Sievierodonetsk, Luhansk Oblast, 6-7 December 2019 – Marking the International Day Against Corruption on December 9, the UN Recovery and Peacebuilding Programme launched an educational campaign among students of law faculties in Luhansk Oblast, aiming to empower young future lawyers with anti-corruption instruments. This year not only students but also pupils from schools in Luhansk Oblast joined in the campaign, which had the financial support of the European Union.

Overall, about 200 students and pupils took part in the campaign. Guided by experts, they learned how to gauge the negative impact of corruption on the society and discussed further prospects for anti-corruption reforms in Ukraine and how to encourage zero tolerance of any kind of corrupt or unscrupulous activity.

Even though efforts to fight corruption in Ukraine are seeing some progress, Ukraine is still in the lower ranks of corruption watchdog Transparency International’s Corruption Perception Index. In 2018 Ukraine rose by 5 points compared to the previous year to 32 points. Even so Ukraine is still only 120th out of the 180 countries surveyed.

Participants listened to lectures on the history of corruption and successful anti-corruption cases and discussed anticorruption laws in Ukraine with NABU officials and forensic experts from the State Scientific Research Forensic Centre (SSRFC) of the Ministry of Internal Affairs in Luhansk Oblast.

“Launching an anti-corruption campaign in this young environment is very important, since the way that young people perceive the world around them and what values they have determines the future direction of our country,”  said Viktoriya Yegorova, an anti-corruption specialist of the UN Recovery and Peacebuilding Programme.

Olena Arsenteva, the dean of the law faculty of the East Ukrainian Volodymyr Dahl National University, where all of the campaign activities were held, also noted the importance of anti-corruption campaigns, stressing that such initiatives help foster zero tolerance for corruption.

“I believe that these events play a very significant role for pupils and students, since they help them grow certain behavioural patterns against corruption right now,” said Arsenteva.
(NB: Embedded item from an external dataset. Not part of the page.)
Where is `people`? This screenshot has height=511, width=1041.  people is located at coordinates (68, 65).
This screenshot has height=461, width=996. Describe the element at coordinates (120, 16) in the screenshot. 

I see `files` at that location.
Not only does this help to establish a system of values in the society, it also helps increase the trust in the anti-corruption bodies and the government.”

This is the second year in a row that the UN Recovery and Peacebuilding Programme has launched an anti-corruption campaign for youngsters.  To test out their newly acquired knowledge, students and pupils took an anti-corruption quest and played an interactive game called “City against corruption” kindly provided by UNDP partners the USAID Support to Anti-Corruption Champion Institutions (SACCI) Programme.

Media enquiries:

Maksym Kytsiuk, Communications Associate, UN Recovery and Peacebuilding Programme, maksym.kytsiuk@undp.org, +380 63 576 1839

Background:

The UN Recovery and Peacebuilding Programme is being implemented by four UN agencies: The United Nations Development Program (UNDP), the UN Entity for Gender Equality and Women's Empowerment (UN Women), the UN Population Fund (UNFPA), and the UN Food and Agriculture Organization (FAO).

The programme is supported by 11 international partners: the European Union, the European Investment Bank, and the governments of the United Kingdom, Denmark, Canada, the Netherlands, Norway, Poland, Sweden, Switzerland and Japan.